少し乱れた黒髪が、時折、エアコンの風でふわりと舞う。

「……柴君」

呼びかけられた伊織は、顔を上げた。

「ん……先輩?」

まだ寝ぼけているようだ。

「なんで先輩がここにいるの?」
「それはこちらのセリフです、なぜこんなところに」
「なんか、ここ、気持ちいいんだよね」

ふにゃ、と笑う伊織に、暦は動揺した。

(なんですか、その笑い方……なんだか……)

動揺を隠して言葉を続ける。

「……とにかく、こんなところで寝ないでください」
「んー、一緒に帰る?」
「聞いてますか?」
「どうなの?」
「……一緒に、帰ります」
「やった」
「本を借りてからです」
「わかった、ついてく」
「ついて?……はい」

気にするのをやめたら、居た。

(しかし、私はなぜ柴君を?)

少し居たたまれない気分になったが、それよりも、伊織を見つけたことに対して少し嬉しくなってしまった自分がいた。

借りるための本を二人で探した。
あるはずの棚を見ても、すぐには見つからなかったからだ。

「ねぇ先輩、思ったんだけどさ」
「なんですか、柴君」
「それ!!」

伊織は本を探す手を止め、暦を見た。

「?」

暦には、わけが分からない。
伊織の顔も見ず、相変わらず本を探している。

「柴君、てなんか遠いんだよね」
「遠いとは?」
「なんか、遠い」
「?」
「んー」
「なんなんですか」

暦はいぶかし気な表情をする。

「下の名前で呼んでよ。

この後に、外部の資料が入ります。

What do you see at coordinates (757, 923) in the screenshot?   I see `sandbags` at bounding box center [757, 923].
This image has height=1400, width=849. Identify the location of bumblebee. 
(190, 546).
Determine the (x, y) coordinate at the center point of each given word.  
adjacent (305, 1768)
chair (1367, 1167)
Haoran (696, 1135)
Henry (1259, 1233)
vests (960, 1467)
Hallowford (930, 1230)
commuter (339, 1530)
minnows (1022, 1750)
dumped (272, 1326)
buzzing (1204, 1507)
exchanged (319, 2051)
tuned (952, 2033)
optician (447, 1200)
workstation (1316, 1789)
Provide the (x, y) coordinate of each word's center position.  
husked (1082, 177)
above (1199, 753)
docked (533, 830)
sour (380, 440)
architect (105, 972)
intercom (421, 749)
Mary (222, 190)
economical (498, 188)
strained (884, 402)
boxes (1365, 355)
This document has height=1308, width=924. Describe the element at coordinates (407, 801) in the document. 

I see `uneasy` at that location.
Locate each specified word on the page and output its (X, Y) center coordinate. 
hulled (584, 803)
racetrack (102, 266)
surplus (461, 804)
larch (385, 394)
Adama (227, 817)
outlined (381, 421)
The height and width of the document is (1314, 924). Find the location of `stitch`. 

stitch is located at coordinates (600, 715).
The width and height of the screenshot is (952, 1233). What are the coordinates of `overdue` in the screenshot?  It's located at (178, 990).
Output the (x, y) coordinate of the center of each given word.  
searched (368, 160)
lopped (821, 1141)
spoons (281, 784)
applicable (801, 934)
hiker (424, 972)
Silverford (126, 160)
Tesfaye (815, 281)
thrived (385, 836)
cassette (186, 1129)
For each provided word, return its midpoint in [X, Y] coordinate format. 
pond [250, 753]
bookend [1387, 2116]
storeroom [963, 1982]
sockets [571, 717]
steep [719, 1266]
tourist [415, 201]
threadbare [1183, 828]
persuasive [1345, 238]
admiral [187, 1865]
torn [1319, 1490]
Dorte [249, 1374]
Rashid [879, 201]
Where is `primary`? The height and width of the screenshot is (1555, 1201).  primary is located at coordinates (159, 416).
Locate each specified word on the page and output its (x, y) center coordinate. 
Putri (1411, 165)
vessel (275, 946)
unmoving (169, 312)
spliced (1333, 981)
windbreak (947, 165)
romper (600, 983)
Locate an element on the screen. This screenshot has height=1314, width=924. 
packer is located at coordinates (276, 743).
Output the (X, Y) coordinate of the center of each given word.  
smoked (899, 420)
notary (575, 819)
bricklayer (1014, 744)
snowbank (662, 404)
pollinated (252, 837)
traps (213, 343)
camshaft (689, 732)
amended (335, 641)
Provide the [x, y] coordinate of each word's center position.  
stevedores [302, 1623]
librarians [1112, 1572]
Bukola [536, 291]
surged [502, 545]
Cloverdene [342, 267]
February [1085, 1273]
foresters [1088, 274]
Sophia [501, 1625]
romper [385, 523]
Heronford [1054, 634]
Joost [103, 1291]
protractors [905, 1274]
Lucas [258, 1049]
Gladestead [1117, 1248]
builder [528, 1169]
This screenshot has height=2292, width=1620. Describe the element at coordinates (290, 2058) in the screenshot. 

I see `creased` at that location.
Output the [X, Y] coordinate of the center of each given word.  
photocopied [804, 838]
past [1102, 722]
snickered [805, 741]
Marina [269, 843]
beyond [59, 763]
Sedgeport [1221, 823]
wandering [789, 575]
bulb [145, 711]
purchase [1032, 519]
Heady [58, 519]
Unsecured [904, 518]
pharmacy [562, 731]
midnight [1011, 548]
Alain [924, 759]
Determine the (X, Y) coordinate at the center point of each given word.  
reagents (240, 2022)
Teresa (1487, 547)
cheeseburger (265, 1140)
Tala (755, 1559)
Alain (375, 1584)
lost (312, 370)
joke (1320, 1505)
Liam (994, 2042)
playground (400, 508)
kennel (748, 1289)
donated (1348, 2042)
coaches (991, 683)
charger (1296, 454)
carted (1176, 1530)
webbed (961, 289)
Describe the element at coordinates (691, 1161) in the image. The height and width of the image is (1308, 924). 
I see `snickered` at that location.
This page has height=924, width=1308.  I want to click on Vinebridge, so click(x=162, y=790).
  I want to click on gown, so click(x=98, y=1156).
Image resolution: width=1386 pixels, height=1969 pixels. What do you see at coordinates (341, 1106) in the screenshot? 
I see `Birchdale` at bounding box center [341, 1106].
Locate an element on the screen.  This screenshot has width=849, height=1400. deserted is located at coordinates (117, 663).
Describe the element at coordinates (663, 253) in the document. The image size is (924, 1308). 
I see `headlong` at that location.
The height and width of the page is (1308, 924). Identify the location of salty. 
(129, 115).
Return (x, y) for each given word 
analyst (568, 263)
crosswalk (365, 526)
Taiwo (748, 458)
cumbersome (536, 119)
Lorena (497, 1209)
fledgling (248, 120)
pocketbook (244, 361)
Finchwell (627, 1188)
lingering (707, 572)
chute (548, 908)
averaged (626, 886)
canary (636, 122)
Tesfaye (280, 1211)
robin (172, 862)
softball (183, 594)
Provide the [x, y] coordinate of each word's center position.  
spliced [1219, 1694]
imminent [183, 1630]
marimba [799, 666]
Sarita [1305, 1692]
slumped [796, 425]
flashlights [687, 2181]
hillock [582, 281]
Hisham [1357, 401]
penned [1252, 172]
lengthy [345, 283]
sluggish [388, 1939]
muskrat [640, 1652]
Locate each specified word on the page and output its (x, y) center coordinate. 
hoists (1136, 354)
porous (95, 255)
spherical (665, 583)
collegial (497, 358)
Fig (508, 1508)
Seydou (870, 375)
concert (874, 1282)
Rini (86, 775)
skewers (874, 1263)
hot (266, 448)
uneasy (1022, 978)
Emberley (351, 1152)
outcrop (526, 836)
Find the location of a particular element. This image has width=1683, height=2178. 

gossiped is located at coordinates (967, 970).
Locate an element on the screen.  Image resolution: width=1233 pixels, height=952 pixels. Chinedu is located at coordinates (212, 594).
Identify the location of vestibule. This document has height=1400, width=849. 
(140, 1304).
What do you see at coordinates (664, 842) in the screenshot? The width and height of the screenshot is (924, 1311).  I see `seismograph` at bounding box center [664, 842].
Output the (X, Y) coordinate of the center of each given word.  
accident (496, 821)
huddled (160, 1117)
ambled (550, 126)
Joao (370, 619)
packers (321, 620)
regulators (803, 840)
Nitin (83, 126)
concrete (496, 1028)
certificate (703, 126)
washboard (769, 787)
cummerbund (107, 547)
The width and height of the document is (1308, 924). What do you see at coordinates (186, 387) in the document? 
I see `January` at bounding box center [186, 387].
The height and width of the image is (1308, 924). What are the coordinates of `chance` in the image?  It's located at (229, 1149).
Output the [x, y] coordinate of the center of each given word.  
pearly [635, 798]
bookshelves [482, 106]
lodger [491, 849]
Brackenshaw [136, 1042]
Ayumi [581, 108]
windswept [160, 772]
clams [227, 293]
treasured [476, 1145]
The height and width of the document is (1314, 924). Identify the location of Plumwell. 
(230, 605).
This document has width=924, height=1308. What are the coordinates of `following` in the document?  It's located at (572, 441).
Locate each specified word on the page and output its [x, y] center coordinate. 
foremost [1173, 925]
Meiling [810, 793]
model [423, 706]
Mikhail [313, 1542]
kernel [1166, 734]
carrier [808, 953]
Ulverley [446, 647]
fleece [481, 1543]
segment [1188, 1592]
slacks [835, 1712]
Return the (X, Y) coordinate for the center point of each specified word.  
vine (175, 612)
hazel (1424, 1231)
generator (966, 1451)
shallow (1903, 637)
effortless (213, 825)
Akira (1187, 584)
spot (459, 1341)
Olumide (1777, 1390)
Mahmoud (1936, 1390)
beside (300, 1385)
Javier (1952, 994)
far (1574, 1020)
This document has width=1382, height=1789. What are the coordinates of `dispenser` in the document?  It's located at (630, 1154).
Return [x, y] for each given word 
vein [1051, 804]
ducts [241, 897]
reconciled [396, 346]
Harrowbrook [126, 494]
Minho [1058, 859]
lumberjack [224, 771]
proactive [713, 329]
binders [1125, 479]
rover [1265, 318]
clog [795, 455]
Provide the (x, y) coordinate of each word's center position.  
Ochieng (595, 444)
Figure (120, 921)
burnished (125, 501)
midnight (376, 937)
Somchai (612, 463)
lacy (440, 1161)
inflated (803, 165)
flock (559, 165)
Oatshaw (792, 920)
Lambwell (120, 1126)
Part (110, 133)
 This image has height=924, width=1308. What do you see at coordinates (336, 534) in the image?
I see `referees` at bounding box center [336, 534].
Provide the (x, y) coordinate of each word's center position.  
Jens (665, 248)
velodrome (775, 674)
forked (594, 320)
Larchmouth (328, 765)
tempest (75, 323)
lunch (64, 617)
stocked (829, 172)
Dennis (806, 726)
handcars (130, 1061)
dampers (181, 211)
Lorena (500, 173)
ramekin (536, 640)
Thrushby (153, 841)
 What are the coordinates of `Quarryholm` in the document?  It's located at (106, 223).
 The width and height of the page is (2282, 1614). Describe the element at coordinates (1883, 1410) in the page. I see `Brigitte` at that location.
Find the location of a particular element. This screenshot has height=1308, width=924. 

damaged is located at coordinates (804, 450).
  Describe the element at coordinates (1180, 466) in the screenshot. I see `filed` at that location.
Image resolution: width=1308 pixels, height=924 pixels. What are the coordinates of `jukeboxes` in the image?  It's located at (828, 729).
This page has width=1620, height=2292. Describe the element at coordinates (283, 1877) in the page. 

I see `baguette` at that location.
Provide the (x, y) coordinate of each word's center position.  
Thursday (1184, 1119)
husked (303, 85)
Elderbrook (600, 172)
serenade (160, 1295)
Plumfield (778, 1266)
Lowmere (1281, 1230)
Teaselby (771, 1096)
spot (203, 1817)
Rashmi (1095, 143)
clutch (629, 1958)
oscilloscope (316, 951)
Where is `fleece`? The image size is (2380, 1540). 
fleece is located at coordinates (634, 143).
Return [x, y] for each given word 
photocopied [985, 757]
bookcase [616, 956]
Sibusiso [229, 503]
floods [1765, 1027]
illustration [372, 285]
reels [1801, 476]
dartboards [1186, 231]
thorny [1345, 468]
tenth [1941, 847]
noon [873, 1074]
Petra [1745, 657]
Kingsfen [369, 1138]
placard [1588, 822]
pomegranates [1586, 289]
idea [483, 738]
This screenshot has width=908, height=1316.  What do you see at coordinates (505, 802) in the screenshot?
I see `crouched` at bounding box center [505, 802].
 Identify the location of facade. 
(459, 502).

皆、伊織って呼ぶ」
「呼び名、ですか」
「うん」
「わかりました、柴君」

暦は伊織に向き直り、ふ、と笑った。

「……そうじゃないんだよな……」

期待外れの反応に、伊織は少し落胆した。

「……ま、いいけど」

そして、伊織も本探しを再開した。

無事に目的の本を見つけ、借りることができた。
伊織の進言通り、二人で並んで家路につく。
この微妙な距離が自然になってしまっていた。